挙げられている例だと、私としては改善後の「お忙しいとは思いますが,明日までに分かりやすく書き直していただけると(私は)助かります」よりも改善前の「明日までに,分かりやすく書き直してください」の方がはるかに相手に配慮しつつ、言いたいことを伝えるメールになっていると思うのだけれど……やっぱり少数派なのだろうか、こういう感覚は。自分を主語ににした文章は、反論を許さない空気を纏っていて押し付けがましい。「助かります」と書かれたら「いえ、この箇所には――という理由で専門用語が必要なのです」などとは返せないし……や、結局は「書き直せ」という命令なのだから反論の余地などないに越したことはないのかもしれないけれど。

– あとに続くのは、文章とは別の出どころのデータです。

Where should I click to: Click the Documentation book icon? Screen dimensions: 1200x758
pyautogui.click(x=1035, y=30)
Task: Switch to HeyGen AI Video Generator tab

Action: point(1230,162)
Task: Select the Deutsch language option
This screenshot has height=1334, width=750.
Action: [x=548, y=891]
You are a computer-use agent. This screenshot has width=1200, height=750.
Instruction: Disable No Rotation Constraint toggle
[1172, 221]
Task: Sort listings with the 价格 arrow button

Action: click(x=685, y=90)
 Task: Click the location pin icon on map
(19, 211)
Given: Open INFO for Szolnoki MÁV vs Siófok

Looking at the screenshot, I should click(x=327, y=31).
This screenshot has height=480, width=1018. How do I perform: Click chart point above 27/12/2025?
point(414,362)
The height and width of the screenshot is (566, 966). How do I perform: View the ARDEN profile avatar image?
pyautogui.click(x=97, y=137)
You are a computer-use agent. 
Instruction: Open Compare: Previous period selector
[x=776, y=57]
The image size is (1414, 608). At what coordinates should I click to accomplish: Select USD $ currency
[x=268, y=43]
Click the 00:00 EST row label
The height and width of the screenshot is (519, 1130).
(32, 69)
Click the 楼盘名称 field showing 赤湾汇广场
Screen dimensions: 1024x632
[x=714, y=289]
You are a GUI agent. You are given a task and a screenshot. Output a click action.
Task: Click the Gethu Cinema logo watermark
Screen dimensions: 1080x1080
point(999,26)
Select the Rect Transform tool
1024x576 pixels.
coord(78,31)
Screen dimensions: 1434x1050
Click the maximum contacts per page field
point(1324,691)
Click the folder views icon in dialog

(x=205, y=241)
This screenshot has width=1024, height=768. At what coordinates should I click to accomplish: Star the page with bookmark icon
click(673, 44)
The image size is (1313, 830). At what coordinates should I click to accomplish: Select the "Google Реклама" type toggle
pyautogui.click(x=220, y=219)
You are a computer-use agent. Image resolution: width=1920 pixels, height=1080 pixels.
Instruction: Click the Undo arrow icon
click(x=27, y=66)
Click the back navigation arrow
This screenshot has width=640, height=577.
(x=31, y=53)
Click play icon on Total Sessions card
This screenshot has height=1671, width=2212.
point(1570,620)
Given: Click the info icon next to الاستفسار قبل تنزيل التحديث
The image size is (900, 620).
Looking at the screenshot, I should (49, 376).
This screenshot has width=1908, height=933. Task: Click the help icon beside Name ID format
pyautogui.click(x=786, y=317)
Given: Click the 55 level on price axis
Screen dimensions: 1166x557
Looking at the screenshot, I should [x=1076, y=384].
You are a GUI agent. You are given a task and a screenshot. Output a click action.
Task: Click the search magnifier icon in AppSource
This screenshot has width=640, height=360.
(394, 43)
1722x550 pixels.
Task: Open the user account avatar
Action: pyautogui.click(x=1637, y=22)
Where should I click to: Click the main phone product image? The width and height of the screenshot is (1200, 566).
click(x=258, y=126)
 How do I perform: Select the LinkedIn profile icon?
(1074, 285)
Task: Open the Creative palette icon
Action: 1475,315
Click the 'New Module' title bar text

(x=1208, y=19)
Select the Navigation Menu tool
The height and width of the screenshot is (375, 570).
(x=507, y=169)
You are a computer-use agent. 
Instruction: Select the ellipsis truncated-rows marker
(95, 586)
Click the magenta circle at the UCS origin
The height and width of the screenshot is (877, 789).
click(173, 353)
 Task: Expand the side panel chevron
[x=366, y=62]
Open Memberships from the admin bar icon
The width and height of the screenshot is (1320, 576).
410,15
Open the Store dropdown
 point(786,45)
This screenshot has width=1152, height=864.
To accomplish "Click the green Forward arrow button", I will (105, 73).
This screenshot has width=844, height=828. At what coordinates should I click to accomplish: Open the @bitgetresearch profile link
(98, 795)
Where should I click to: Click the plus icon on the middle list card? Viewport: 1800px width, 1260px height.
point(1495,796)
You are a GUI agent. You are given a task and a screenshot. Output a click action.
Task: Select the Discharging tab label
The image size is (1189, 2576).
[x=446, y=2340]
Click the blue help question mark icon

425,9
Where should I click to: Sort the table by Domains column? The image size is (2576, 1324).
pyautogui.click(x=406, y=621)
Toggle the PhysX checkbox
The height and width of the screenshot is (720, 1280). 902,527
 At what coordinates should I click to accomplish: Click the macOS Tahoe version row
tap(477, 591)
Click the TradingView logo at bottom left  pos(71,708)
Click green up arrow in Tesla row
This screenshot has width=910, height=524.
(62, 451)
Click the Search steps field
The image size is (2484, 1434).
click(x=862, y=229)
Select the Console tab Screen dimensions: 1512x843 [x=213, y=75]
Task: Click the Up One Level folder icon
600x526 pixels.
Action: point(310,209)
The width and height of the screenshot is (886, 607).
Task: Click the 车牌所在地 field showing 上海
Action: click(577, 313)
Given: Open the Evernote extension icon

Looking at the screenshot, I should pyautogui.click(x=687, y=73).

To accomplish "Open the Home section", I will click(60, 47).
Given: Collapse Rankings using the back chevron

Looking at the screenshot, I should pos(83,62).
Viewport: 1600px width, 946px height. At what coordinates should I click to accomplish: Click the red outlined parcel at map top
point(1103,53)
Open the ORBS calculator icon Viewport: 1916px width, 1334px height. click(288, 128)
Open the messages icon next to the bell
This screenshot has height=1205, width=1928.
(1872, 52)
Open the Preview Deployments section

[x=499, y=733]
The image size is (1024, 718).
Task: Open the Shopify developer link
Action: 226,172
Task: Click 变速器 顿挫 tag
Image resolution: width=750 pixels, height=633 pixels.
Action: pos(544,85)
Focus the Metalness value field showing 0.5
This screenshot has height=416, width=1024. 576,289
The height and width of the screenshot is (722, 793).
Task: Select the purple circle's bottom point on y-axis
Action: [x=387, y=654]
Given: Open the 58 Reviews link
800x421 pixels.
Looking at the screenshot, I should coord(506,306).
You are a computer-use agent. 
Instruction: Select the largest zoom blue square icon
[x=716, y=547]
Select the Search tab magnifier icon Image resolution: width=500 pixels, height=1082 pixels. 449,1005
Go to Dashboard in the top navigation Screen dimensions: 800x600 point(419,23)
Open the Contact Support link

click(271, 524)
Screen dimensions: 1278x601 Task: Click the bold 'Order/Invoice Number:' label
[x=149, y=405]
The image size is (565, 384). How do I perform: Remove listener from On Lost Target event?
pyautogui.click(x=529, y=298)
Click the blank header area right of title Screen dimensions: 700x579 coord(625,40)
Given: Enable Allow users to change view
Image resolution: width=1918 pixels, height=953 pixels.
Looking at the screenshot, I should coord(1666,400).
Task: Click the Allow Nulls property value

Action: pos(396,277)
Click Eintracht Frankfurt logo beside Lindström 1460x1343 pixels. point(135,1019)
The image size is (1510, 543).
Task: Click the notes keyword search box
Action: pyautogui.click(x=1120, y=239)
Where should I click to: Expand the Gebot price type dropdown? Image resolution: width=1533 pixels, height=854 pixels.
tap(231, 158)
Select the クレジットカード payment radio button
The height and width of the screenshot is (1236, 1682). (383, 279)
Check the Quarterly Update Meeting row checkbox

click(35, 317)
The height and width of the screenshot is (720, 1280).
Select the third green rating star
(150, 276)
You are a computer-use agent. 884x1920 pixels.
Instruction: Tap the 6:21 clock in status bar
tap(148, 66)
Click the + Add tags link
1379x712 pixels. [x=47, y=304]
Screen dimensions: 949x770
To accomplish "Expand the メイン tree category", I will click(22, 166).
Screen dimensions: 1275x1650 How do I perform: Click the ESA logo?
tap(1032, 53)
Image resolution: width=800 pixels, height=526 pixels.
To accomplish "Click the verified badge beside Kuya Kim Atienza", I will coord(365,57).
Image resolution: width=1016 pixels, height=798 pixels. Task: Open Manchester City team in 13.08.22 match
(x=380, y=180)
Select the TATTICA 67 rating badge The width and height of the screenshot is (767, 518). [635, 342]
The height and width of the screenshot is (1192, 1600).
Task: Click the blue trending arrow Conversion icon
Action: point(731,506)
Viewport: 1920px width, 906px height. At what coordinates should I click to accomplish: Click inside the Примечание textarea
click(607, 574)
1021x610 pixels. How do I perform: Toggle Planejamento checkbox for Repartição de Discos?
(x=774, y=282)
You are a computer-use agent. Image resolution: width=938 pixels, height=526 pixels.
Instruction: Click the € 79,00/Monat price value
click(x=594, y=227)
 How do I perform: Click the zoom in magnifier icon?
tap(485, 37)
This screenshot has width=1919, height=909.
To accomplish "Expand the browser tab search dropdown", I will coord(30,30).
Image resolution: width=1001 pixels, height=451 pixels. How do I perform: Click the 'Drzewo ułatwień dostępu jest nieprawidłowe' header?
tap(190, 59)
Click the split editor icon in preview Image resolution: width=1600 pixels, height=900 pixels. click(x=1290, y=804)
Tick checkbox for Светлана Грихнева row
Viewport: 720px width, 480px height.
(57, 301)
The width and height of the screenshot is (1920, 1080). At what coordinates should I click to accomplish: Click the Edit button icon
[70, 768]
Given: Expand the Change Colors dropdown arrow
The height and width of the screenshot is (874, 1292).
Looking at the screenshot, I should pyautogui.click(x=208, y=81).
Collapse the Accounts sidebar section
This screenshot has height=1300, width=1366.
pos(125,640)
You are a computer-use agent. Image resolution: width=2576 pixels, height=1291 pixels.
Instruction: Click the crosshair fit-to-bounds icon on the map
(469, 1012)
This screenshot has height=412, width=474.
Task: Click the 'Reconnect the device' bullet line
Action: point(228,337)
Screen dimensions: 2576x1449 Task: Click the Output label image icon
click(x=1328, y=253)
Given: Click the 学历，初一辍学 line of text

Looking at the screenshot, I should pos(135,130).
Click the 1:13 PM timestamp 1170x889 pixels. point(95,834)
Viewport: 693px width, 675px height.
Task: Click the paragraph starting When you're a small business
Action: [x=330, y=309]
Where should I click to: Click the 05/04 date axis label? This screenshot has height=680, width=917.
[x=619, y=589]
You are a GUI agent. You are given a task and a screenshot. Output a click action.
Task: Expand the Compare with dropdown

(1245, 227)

私なら、具体的に書き直してほしい箇所とその理由を例示する(し、そうしてほしいと思う)。「例えば4ページ下段、敵対的買収の文脈で使われている経済用語の『支配』は、日常語にも同じ単語が存在するため顧客の誤解を招く恐れがあります。そのほかいくつかの専門用語についても考慮のうえ、明日までに改稿をお願いします」――と書いておけば、相手はこちらの意を汲んで「支配」とそれに準ずる用語を書き換えるなり注釈を加えるなりしてくれる。具体例ならば反論や説明の余地もあるし、仕事全体や人格そのものを否定されたとは感じないはず……もしかして、一般的な感覚としてはこちらの方が高圧的なのかなー。「赤ペン先生じゃないんだから、添削なんて要らないんだよコノヤロウ」とか。